Most WebSocket monitoring dashboards track the wrong things. Total connection count is useful for capacity planning, but it will not warn you before an outage. Monitor these instead:

Connection rate (new connections/sec). The single most useful metric. A sudden spike means a reconnection storm. A gradual climb means your clients are churning. Either one will hit your CPU before it hits your memory.

TLS handshake duration (p50/p99, ms). When this starts climbing, your CPU is approaching saturation. This is an early warning signal that arrives minutes before connections start failing.

Message throughput per server (msgs/sec). Know your baseline. If throughput spikes, every connection on that server is affected.

CPU during bursts vs idle. Compare these explicitly. If your CPU usage is 10% idle and 95% during a reconnection event, your headroom is razor thin.

File descriptor usage as percentage of limit. Not the raw count — the percentage. Alert at 70-80% of your tested capacity, not your theoretical maximum.

Frequently Asked Questions

How many WebSocket connections can one server handle?

A properly tuned Linux server holds 500,000+ idle WebSocket connections. But idle connections are the easy part. The real limits are connection churn (TCP/TLS handshake cost), message throughput per connection, and burst handling. 10,000 active connections with 100 messages per second each is far harder than 500,000 idle ones. The bottleneck shifts from memory to CPU as connections become active.

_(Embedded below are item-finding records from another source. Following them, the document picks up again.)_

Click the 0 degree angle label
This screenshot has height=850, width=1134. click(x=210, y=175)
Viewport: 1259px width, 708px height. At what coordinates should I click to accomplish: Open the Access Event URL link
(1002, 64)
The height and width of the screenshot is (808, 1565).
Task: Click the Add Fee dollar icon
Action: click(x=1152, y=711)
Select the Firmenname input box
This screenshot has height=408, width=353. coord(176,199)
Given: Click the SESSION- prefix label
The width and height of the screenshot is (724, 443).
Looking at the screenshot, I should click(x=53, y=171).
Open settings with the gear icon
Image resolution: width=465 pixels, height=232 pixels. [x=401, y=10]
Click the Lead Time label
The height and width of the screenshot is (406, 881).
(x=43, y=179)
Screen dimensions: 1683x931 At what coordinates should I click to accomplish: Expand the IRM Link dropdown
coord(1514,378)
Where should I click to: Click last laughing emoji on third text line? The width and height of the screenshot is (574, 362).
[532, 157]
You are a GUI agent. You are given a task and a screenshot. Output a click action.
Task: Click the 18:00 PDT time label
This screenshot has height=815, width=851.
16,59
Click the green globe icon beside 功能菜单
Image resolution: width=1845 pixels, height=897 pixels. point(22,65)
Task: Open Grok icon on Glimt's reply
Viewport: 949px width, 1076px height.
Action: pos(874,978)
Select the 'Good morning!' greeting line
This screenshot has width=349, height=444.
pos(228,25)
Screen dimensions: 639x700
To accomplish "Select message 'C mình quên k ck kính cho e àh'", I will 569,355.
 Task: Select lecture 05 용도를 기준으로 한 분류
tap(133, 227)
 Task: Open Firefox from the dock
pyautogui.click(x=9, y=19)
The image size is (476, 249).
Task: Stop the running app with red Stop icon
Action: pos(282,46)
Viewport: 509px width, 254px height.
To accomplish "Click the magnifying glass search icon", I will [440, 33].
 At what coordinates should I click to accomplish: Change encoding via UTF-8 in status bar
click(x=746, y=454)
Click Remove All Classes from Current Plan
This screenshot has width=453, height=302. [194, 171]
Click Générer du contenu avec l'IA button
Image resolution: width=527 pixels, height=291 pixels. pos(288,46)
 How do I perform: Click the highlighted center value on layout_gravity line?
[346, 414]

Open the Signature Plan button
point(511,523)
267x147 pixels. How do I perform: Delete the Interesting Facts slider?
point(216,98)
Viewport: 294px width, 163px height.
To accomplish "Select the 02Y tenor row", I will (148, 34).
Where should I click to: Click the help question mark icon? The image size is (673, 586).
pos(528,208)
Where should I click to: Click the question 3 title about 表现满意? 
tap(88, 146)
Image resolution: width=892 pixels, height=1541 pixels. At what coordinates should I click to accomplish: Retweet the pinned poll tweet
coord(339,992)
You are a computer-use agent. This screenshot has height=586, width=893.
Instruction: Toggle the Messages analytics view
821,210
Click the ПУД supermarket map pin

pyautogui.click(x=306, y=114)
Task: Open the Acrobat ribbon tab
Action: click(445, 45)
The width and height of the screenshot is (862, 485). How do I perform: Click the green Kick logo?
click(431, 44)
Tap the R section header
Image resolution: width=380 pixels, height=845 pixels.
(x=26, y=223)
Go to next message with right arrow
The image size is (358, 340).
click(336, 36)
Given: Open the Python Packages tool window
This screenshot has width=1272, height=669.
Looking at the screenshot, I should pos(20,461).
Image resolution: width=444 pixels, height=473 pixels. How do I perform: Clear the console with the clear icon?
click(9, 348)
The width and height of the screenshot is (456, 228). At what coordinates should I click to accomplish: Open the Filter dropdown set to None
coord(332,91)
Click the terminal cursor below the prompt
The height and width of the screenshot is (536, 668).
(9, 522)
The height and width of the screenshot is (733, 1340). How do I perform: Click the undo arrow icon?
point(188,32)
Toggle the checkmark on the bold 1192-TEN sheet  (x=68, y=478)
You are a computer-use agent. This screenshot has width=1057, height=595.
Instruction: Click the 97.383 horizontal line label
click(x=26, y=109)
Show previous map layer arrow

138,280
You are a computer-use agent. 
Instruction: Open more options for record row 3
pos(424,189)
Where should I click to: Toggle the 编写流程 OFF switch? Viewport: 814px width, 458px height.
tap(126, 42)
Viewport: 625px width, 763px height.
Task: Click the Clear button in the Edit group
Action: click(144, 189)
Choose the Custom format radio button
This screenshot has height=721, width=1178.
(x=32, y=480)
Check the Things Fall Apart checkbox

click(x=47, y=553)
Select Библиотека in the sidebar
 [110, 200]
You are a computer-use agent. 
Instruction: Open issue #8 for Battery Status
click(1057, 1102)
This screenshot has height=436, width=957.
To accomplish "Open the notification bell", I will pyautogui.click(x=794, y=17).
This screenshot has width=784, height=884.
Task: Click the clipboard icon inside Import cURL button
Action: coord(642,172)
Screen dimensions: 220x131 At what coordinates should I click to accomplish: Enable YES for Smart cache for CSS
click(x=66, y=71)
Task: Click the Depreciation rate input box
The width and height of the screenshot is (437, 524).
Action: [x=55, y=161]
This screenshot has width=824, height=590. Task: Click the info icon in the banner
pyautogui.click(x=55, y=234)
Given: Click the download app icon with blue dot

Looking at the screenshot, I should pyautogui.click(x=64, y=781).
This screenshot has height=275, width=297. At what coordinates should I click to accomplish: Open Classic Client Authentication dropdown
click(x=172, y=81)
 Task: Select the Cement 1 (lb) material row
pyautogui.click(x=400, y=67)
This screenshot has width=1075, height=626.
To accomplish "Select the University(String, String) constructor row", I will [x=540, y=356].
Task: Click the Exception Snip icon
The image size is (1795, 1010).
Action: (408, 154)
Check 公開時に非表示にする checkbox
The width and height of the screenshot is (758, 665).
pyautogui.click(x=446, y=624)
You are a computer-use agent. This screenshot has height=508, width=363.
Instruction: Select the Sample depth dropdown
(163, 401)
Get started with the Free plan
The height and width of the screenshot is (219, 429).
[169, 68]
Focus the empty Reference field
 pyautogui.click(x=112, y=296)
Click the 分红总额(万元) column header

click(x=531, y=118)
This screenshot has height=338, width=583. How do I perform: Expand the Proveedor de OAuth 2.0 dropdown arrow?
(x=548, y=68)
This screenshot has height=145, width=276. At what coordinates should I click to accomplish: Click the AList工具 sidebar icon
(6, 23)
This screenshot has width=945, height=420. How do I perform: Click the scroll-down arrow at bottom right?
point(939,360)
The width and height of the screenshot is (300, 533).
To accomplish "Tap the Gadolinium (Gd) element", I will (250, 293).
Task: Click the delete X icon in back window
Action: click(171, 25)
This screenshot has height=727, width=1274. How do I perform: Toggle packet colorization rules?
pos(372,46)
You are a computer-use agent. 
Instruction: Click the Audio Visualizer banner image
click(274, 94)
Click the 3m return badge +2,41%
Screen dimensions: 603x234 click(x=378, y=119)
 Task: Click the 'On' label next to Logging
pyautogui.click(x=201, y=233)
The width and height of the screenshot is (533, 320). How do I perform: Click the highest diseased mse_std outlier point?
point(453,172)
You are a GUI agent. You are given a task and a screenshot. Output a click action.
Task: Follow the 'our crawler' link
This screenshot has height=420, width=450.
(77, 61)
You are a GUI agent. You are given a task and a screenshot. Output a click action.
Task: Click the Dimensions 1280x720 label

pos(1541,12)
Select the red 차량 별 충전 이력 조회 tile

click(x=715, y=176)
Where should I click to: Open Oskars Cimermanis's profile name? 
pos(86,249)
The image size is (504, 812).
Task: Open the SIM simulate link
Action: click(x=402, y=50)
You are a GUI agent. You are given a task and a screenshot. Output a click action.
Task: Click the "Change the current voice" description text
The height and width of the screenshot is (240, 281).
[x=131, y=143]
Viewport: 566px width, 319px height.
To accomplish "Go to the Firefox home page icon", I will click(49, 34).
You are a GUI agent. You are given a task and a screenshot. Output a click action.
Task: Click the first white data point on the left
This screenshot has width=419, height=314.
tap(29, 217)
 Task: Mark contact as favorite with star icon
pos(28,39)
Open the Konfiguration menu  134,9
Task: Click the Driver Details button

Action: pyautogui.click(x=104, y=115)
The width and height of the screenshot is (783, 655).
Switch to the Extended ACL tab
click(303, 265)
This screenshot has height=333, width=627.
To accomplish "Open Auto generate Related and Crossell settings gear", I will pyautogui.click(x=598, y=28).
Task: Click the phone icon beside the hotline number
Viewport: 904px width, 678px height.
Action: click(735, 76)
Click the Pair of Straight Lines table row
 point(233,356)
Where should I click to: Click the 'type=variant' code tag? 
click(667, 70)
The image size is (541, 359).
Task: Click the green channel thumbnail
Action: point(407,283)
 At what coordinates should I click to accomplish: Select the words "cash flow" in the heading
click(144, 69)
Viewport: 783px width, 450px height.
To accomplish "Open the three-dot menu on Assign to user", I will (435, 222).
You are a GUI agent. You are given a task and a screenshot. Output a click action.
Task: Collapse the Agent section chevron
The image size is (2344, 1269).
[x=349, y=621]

What is the browser WebSocket connection limit?

Browsers limit WebSocket connections to roughly 6 per domain. Chrome allows about 6 per origin and 255 globally. Firefox behaves similarly. This limit prevents a single site from exhausting system resources. The solution is multiplexing: send multiple logical channels over a single WebSocket connection rather than opening separate connections for each channel.

What is the thundering herd problem with WebSockets?

When a server restarts or a network blip occurs, all connected clients disconnect simultaneously. If they all reconnect at once, the TLS handshake and WebSocket upgrade overhead can overwhelm the server before a single message is exchanged. The fix is jittered reconnection on the client side combined with server-side connection rate limiting. See the reconnection guide for implementation patterns.

What actually limits WebSocket performance in production?

Connection churn, not connection count. Each new connection requires a TCP handshake, TLS negotiation, and HTTP upgrade. At scale, thousands of connections per minute opening and closing consumes far more CPU than holding hundreds of thousands of idle connections. Monitor your connections-per-second rate, not your total connection count.

How do I increase WebSocket connection limits on Linux?

Increase file descriptors (ulimit -n or LimitNOFILE to 1048576), raise net.core.somaxconn to 65535, increase tcp_max_syn_backlog, and expand the ephemeral port range. But these settings only address idle capacity. For production scaling, focus on connection rate limiting, TLS termination offloading (let your load balancer handle TLS), and horizontal scaling across multiple servers.